Two novels came out in 2012 from Indie Publishers. My ninth romance came out as an ebook in December and will be in print Feb. 13 from The Wild Rose Press. I have six non fiction books, all still available. With a back list to Kindle, I’m working on a novella which I plan to publish directly to Kindle. My publisher is looking at a new book from me and another publisher is considering two manuscripts they’ve yet to decide on.
At seventy-seven I don’t see myself kicking this addiction anytime soon. And it’s been a wonderful high all these years.
Here’s an excerpt from my latest romance.
“Calder,” she murmured, and ran her hand up under his shirt along the laddering of his ribs. Soft down, warm skin, tight muscles aquiver under her touch. He replied in a language she did not know, but understood, breathed her name. She shifted enough to touch his mouth with hers once again, prolonging the taste of him. Honey and coffee and a masculine essence that she would have known anywhere, in any dark corner of the universe. Blindfolded, she could follow him across endless miles of prairie. If she kissed a hundred men, a thousand men, she would always know this one, above and beyond all the rest. For what remained of her life.
His arm tightened around her waist, the other hand cupped her buttocks to pull her even closer. A groan rumbled from deep in his throat.

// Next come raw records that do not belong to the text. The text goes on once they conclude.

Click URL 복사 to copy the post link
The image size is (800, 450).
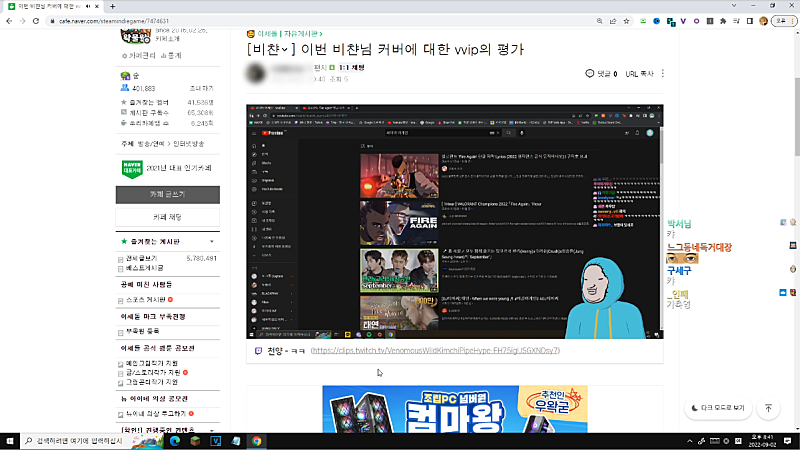639,73
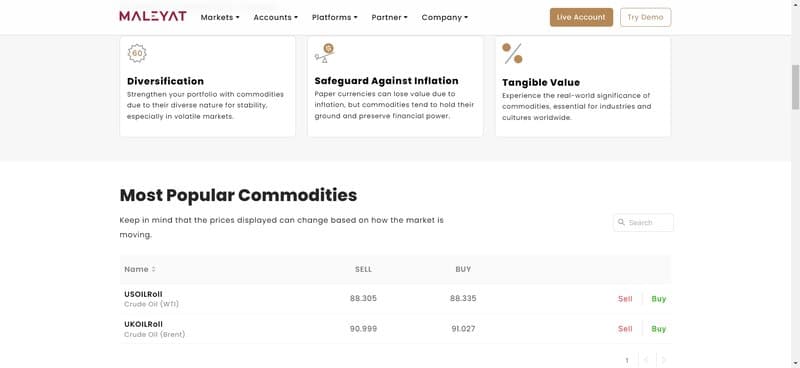Image resolution: width=800 pixels, height=368 pixels.
Task: Click Buy for USOILRoll Crude Oil
Action: click(659, 299)
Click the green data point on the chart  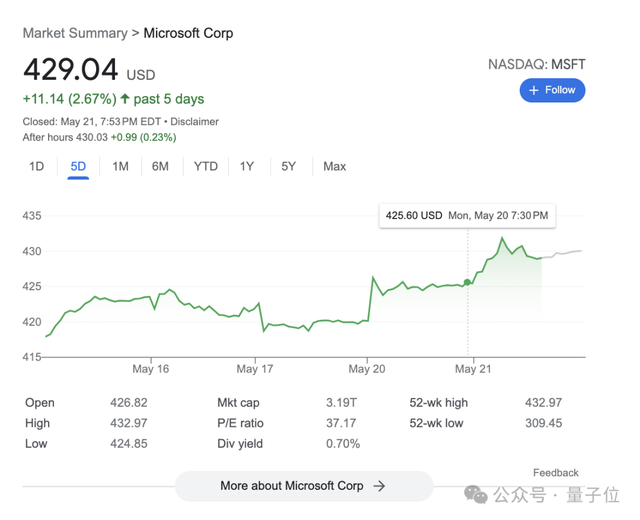(x=468, y=282)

Under her cheek the rise and fall of his chest, the beat of his heart, the racing of blood through his veins. A rhythm, a haunting song needing no words.
His mouth covered hers in a gentle plea for more, his desire throbbing against her like a live, insistent, most secret thing. That she did not know how to quench his needs frightened and enthralled her. Passion washed over her until there was nothing else. Not her hopes or dreams, not her fears for Tyra and Rowena, nor her dread of all her tomorrows.
He uttered her name over and over. A mantra whispered against her skin, igniting yet another flame. Even as the repetition faded, she sensed his withdrawal, a stillness that coalesced into retreat. She could not let him go, would not, her fingers curled into the fabric of his shirt.
Though she desperately prayed for it, he did not try to kiss her again. Instead he put space between them, took long deep breaths and stared toward the horizon as if he sensed something about to appear there. After a long moment of silence, he pried her fingers loose. Uttered the words she had dreaded.
Bio: Velda Brotherton writes of romance in the old west with an authenticity that makes her many historical characters ring true. A knowledge of the rich history of our country comes through in both her fiction and nonfiction books, as well as in her writing workshops and speaking engagements. She just as easily steps out of the past into contemporary settings to create novels about women with the ability to conquer life’s difficult challenges. Tough heroines, strong and gentle heroes, villains to die for, all live in the pages of her novels and books.